# VORLIEGENDER TEXT
------------
„Intelligent wäre es, das, was wir haben, besser zu verwalten“

Trotz politischer Probleme in weit größerer Dimension – die Diskussion um den Brenner bleibt aktuell. Ein Interview mit Karl Michael Fischer, Geschäftsführer Logistik Kompetenz Zentrum (LKZ) Prien, über mögliche Lösungsansätze.

Karl Michael Fischer fordert einen Fünfjahresplan mit klaren Zielvorgaben ähnlich einem Produktionsplan und mit entsprechendem Controlling. Bild: LKZ Prien
Karl Michael Fischer fordert einen Fünfjahresplan mit klaren Zielvorgaben ähnlich einem Produktionsplan und mit entsprechendem Controlling. Bild: LKZ Prien
Anna Barbara Brüggmann
Interview

Transport: Herr Fischer, woran hakt es Ihrer Meinung nach derzeit am meisten bei der Brenner-Thematik?

Karl Michael Fischer: Das eine ist das Thema Blockabfertigung. Die Fahrer müssen diesen Zirkus jede Woche mitmachen – ich sehe es jeden Tag auf der Inntalautobahn und bei Rosenheim. Solche Differenzen sollten im 21. Jahrhundert nur am Verhandlungstisch gelöst werden und nicht auf dem Rücken der Umwelt, der Fahrer und der Bevölkerung ausgetragen werden dürfen. Es sind auch viele Ortschaften betroffen. Wir haben in Bayern und Deutschland leider kaum mehr Verhandlungspotenzial. Man beruft sich auf Umweltschutz und Abgase. Auch mit dem Europäischen Gerichtshof den anderen Joker zu ziehen, hat bisher nicht funktioniert. Trotz der EU-Osterweiterung hat sich der Verkehr innerhalb von 20 Jahren verdoppelt. Wir haben heute im bayerischen Inntal 22 Prozent auf der Schiene – das ist in der Literatur nicht abgebildet.
------------
# AUFGEFÜHRTE EINTRÄGE

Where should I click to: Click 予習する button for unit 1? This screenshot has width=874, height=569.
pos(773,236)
------------
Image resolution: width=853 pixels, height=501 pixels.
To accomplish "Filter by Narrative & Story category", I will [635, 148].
------------
# AUFGABENLISTE
- a) Schreib bitte aus dem Brenner-Interview die Stelle von „Trotz politischer Probleme“ bis „bei der Brenner-Thematik?“ wortgetreu ab.
- b) Welchen Anteil hat die Schiene im bayerischen Inntal laut dem Brenner-Interview?
- c) Führe das Brenner-Interview im Anschluss an seinen letzten Satz weiter.

# ANTWORTEN NACHEINANDER
- a)
Trotz politischer Probleme in weit größerer Dimension – die Diskussion um den Brenner bleibt aktuell. Ein Interview mit Karl Michael Fischer, Geschäftsführer Logistik Kompetenz Zentrum (LKZ) Prien, über mögliche Lösungsansätze.

Karl Michael Fischer fordert einen Fünfjahresplan mit klaren Zielvorgaben ähnlich einem Produktionsplan und mit entsprechendem Controlling. Bild: LKZ Prien
Karl Michael Fischer fordert einen Fünfjahresplan mit klaren Zielvorgaben ähnlich einem Produktionsplan und mit entsprechendem Controlling. Bild: LKZ Prien
Anna Barbara Brüggmann
Interview

Transport: Herr Fischer, woran hakt es Ihrer Meinung nach derzeit am meisten bei der Brenner-Thematik?

- b) 22 Prozent.

- c)
Was wäre denn ein möglicher Lösungsansatz?

Mein Vorschlag wäre, Investitionssicherheit für das Gewerbe zu schaffen und das Ganze wie in der Schweiz zu subventionieren. Denn mit drei Verkehrsträgern ist es teurer. Der Diesel liegt derzeit bei rund zwei Euro. Die Frage ist: Wie entwickeln sich die Strompreise? Doch wenn man sich ausrechnet, wie viel CO2 und Energie die Bahn spart, ist die Bahn schon die bereits realisierte Form der Elektromobilität, man müsste es nur tun.

Was sind weitere aktuelle Problemfelder?

Thema ist auch der Fahrermangel – und übers Wochenende nach Italien zu fahren, das ist nicht mehr so wie früher. Ich habe auch Erfahrung in diesem Bereich, ich habe das selbst 20 Jahre lang gemacht mit eigenem Unternehmen. Eine Lösung wäre der Kombinierte Verkehr – das habe ich schon vor 20 Jahren gemacht: Der Fahrer fährt tagsüber und nachts fährt die Bahn.

Das „Terminal der Zukunft“ wäre eine Möglichkeit. Jeden Trailer könnte man innerhalb von drei Minuten von der Straße auf die Schiene umschlagen. Auf einen 550 Meter langen Güterzug könnten 29 Lkw-Auflieger auf einmal verladen werden. Ein einziger Lokführer könnte so 29 Fahrer ersetzen – und man tut noch etwas für die Umwelt.

Also eine Verlagerung von der Straße auf die Schiene?

Ich würde mich auf das konzentrieren, was schon vorhanden ist. Denn nach Karl Valentin: Prognosen sind schwierig, vor allem, wenn sie die Zukunft betreffen. Um Blockabfertigungen zu vermeiden, müsste man die Zugabfertigung nach Verona steigern. Man sollte sich auf die Verlagerung der schon jetzt über den Brenner fahrenden circa 2,4 Millionen Lkw konzentrieren.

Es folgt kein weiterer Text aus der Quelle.